* Selected passage
______________________________
David Chatfield feels he transitioned from an unstable career in graphic design to what is becoming an even more unpredictable one in academia.

The 42-year-old teaches art history as an adjunct professor at two community colleges in Aurora and Fort Lupton, Colorado. He loves teaching, even when last semester the COVID-19 pandemic doubled his workload by forcing him to teach his seven classes online and figure out how to record and upload his lectures to YouTube.

Now he feels a different pressure — the prospect of returning to the classroom this fall. He doesn’t know how the schools will protect him from the coronavirus and help him if he gets sick. Chatfield is uninsured. His earnings of about $28,000 a year make it difficult to afford a plan on his own, he said.

“If I do get infected, what are my options?” he said. “Do I cancel class? Do I get a sub? Do I get health insurance?”

Colleges rely heavily on adjunct professors like Chatfield. And, if these schools move forward with in-person instruction for the coming semester, adjuncts will likely play a greater role in teaching students in the classroom. But they often have little institutional support — in terms of health insurance or other benefits — even during this public health crisis.

The pandemic’s dangers for faculty and students abound. Enclosed spaces like dormitories and classrooms provide a prime environment for the virus to spread, and the number of cases among young adults is rising around the country.
______________________________
* Raw data
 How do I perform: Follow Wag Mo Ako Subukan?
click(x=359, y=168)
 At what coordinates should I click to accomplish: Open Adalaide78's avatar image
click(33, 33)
______________________________
* Aim of the task
Carry the text on adjunct professors facing the pandemic forward from its last sentence. The data can be left aside.

* Result of this exercise
Some colleges and universities are allowing faculty members to request accommodations if they feel uncomfortable returning to the classroom. But adjunct professors — cognizant of the poor job market and sometimes working on semester-to-semester contracts — say they hesitate to make that request because they are nervous about losing employment.

These non-tenured faculty are “in the most precarious situation,” said William Herbert, executive director of the National Center for the Study of Collective Bargaining in Higher Education and the Professions at Hunter College in New York.

Take Robin Gary, 56, who, until recently, was an adjunct professor at Elon University in North Carolina. In June, she moved away from her family in Raleigh to be closer to campus. Not long afterward, she received a message from the university with the subject line “Faculty Leaving Elon.” Her name was on the list of people whose contracts had not been continued.

“I’m in shock and I’m in mourning,” she said.